● THE TASK: Please give the records below again in full, exactly, with the images left out.

● DATA FOR THIS TASK:
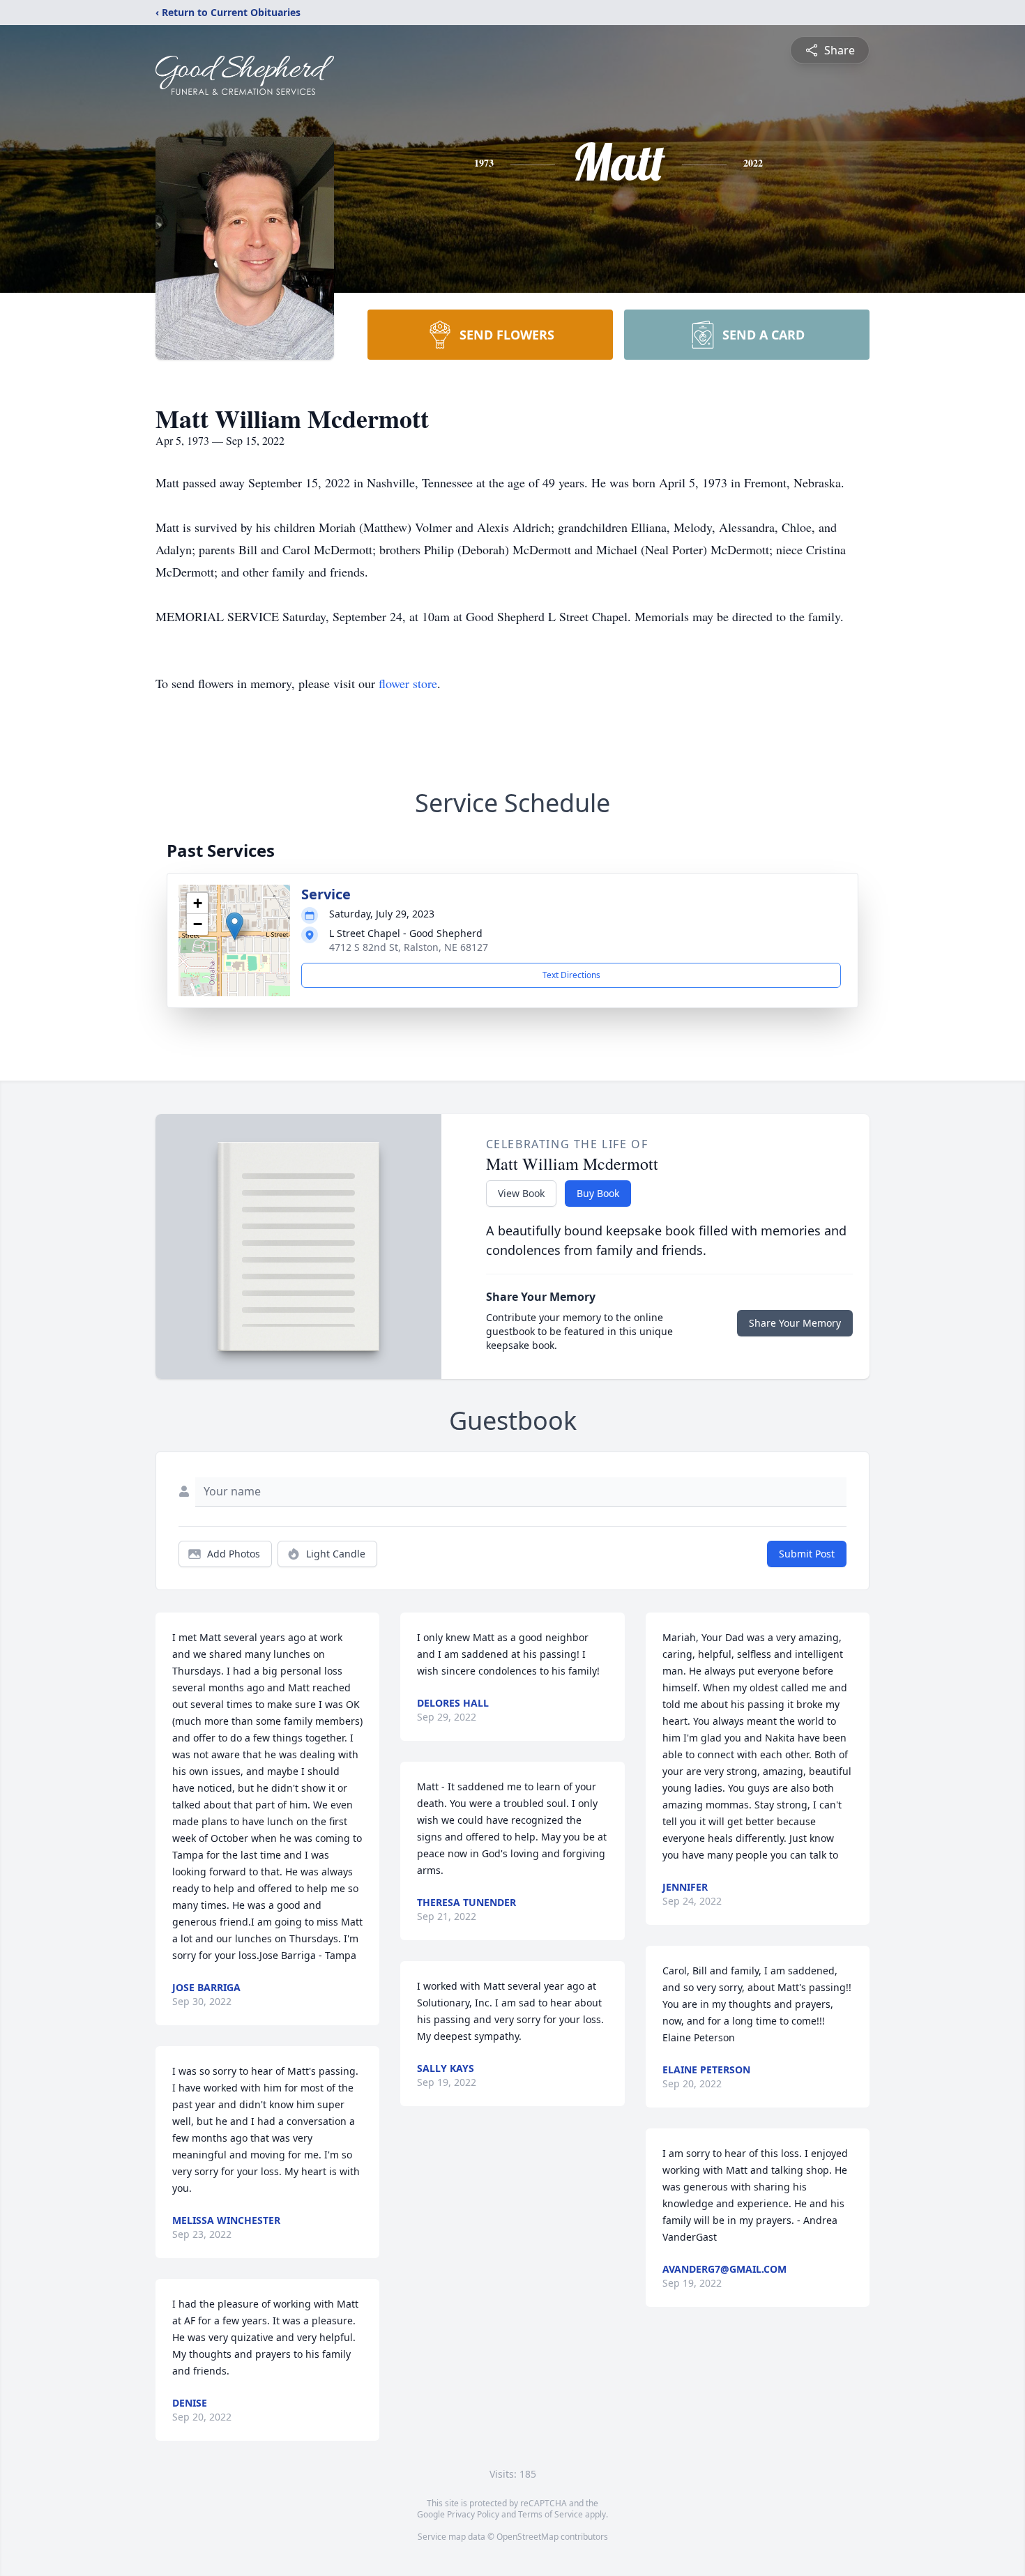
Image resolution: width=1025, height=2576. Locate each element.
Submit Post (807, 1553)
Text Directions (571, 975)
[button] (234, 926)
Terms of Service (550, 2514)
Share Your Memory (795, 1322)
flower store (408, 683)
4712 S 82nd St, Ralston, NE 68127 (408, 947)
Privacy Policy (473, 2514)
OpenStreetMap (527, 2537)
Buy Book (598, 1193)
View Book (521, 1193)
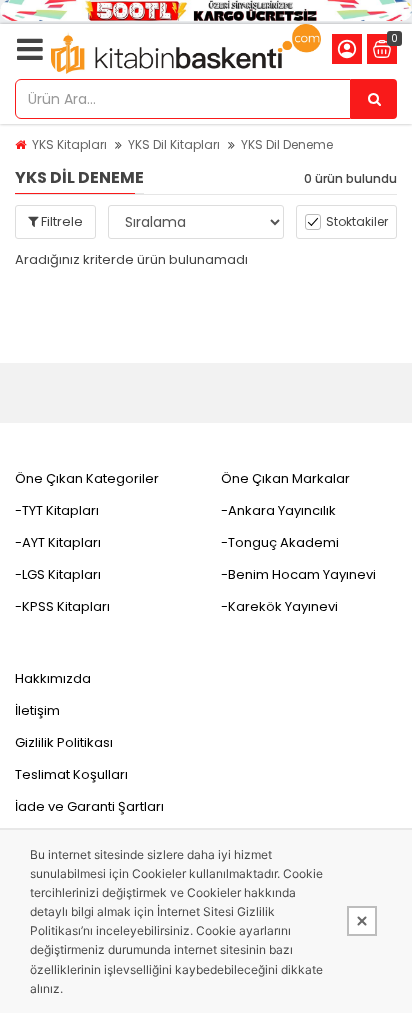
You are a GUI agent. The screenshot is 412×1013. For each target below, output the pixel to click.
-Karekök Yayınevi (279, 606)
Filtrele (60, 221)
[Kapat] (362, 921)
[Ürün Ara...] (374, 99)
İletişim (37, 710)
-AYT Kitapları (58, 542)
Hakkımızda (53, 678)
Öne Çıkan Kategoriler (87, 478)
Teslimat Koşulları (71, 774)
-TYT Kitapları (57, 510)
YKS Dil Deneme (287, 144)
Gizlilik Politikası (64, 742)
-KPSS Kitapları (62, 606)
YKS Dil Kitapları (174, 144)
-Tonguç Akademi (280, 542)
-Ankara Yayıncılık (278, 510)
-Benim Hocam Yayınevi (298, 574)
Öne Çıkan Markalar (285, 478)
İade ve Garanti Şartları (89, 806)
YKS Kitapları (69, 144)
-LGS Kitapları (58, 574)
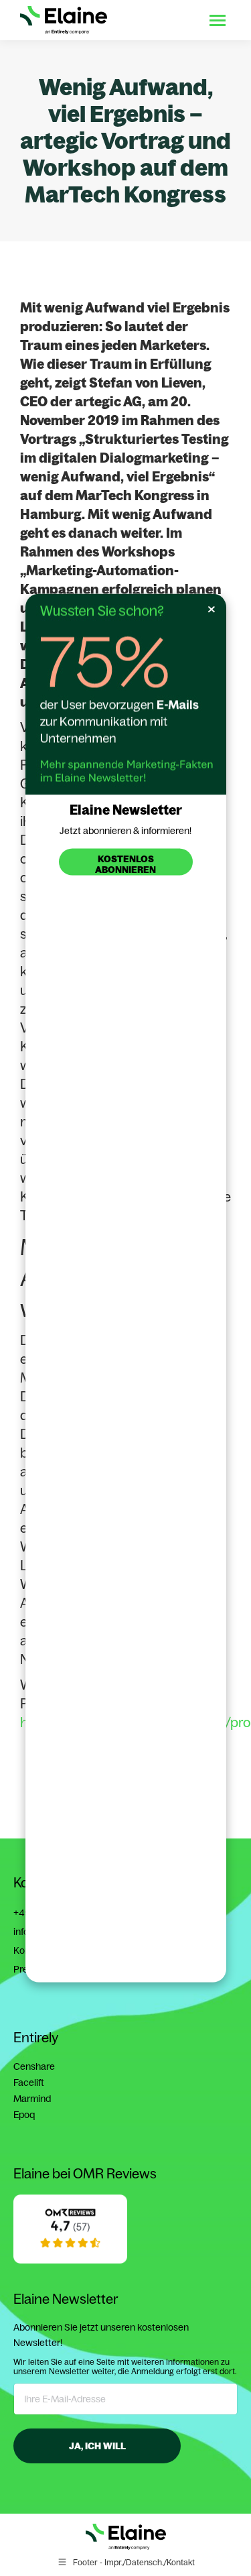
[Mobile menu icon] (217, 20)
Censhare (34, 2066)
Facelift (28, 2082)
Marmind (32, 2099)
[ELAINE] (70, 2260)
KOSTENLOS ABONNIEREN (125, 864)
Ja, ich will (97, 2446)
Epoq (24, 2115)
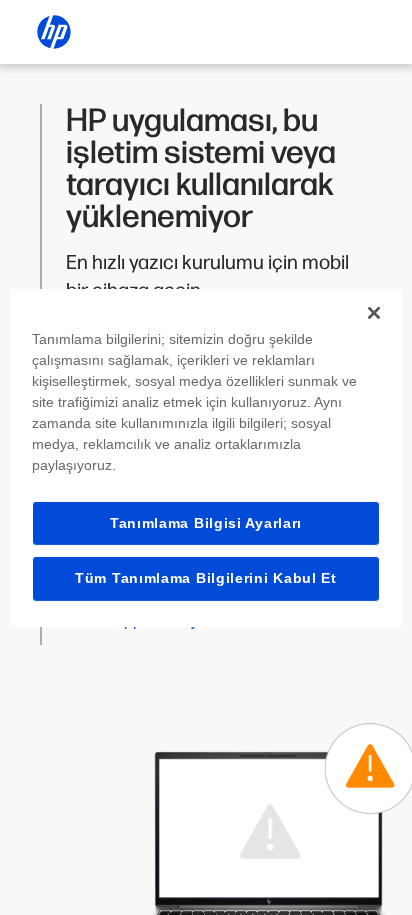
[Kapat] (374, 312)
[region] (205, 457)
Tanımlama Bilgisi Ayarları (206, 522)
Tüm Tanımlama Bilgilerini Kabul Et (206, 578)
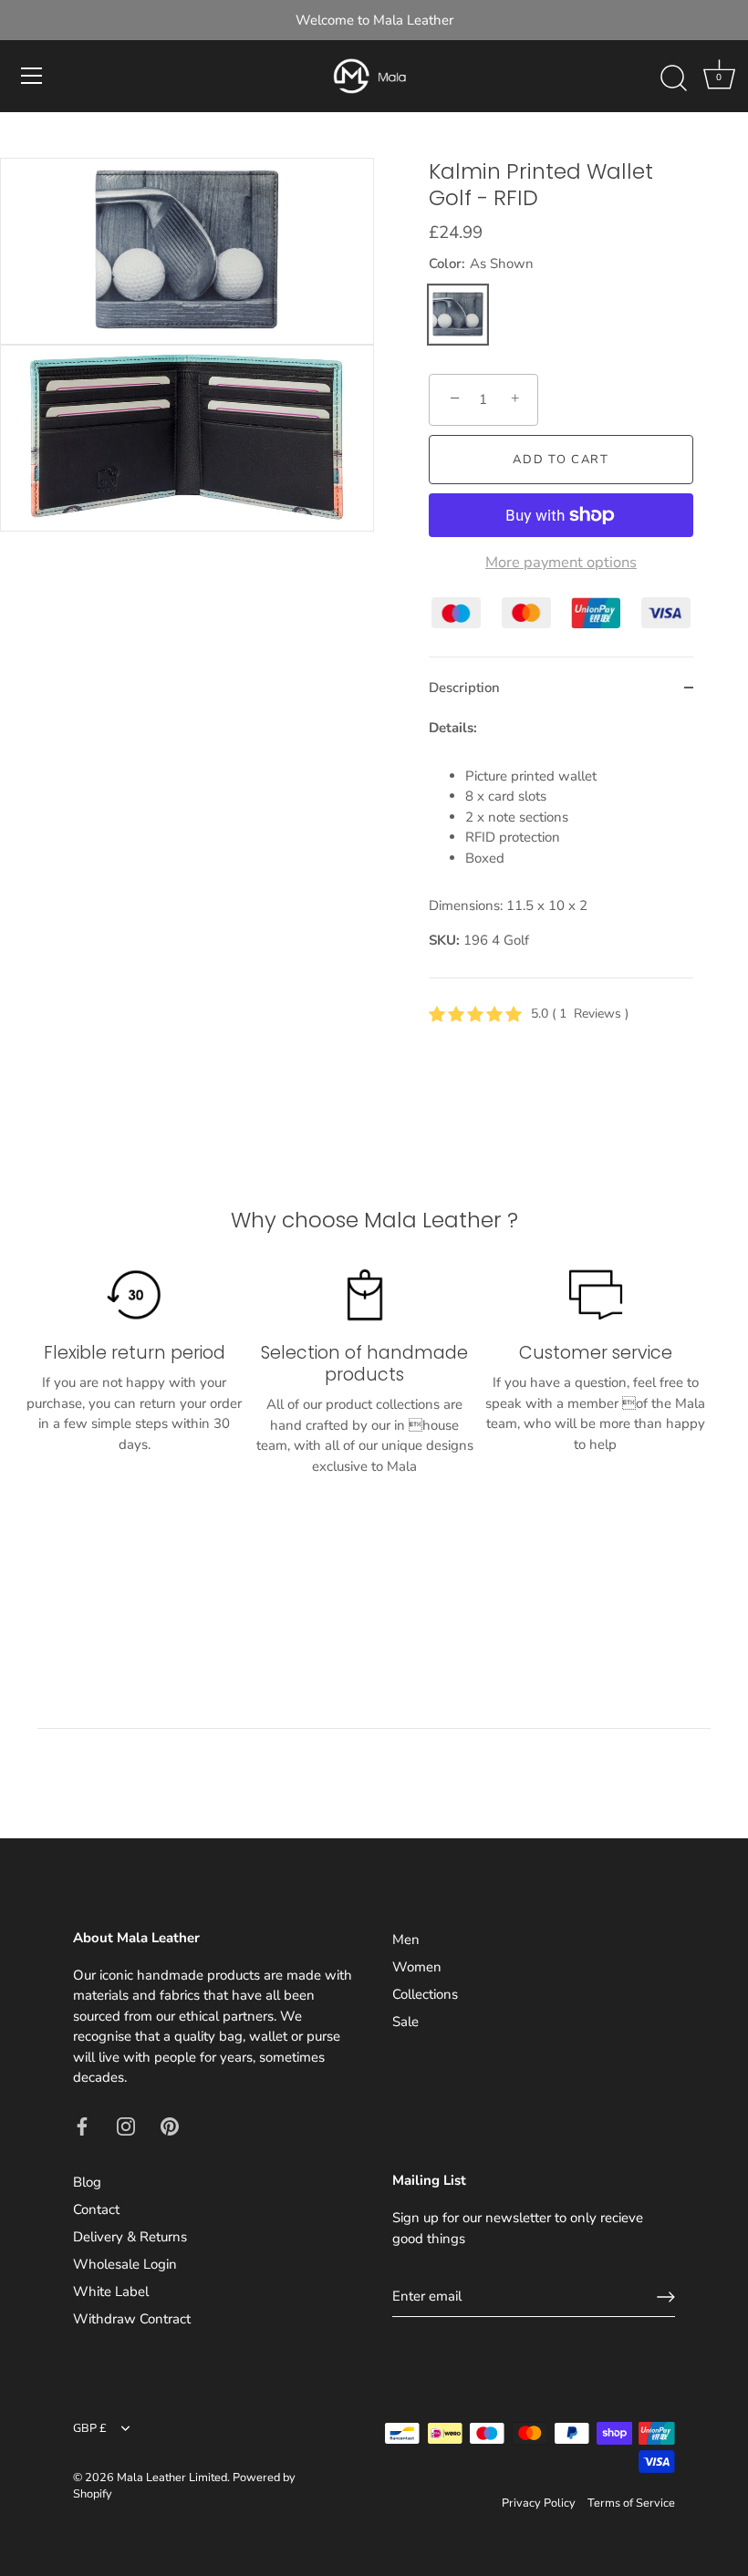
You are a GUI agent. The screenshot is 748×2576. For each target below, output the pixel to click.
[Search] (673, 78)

● ANSWER BELOW:
Image resolution: width=1025, height=2576. Locate each element.
Submit Post (807, 1553)
Text Directions (571, 975)
[button] (234, 926)
Terms of Service (550, 2514)
Share Your Memory (795, 1322)
flower store (408, 683)
4712 S 82nd St, Ralston, NE 68127 (408, 947)
Privacy Policy (473, 2514)
OpenStreetMap (527, 2537)
Buy Book (598, 1193)
View Book (521, 1193)
You are a GUI agent. The screenshot is 412×1013. For each target below, output the pixel to click.
-Karekök Yayınevi (279, 606)
Filtrele (60, 221)
[Kapat] (362, 921)
[Ürün Ara...] (374, 99)
İletişim (37, 710)
-AYT Kitapları (58, 542)
Hakkımızda (53, 678)
Öne Çıkan Kategoriler (87, 478)
Teslimat Koşulları (71, 774)
-TYT Kitapları (57, 510)
YKS Dil Deneme (287, 144)
Gizlilik Politikası (64, 742)
-KPSS Kitapları (62, 606)
YKS Dil Kitapları (174, 144)
-Tonguç Akademi (280, 542)
-Ankara Yayıncılık (278, 510)
-Benim Hocam Yayınevi (298, 574)
Öne Çıkan Markalar (285, 478)
İade ve Garanti Şartları (89, 806)
YKS Kitapları (69, 144)
-LGS Kitapları (58, 574)
[Mobile menu icon] (217, 20)
Censhare (34, 2066)
Facelift (28, 2082)
Marmind (32, 2099)
[ELAINE] (70, 2260)
KOSTENLOS ABONNIEREN (125, 864)
Ja, ich will (97, 2446)
Epoq (24, 2115)
[Kapat] (374, 312)
[region] (205, 457)
Tanımlama Bilgisi Ayarları (206, 522)
Tüm Tanımlama Bilgilerini Kabul Et (206, 578)
You are a GUI agent. The screenshot is 748×2576. For each target below, output the pixel to click.
[Search] (673, 78)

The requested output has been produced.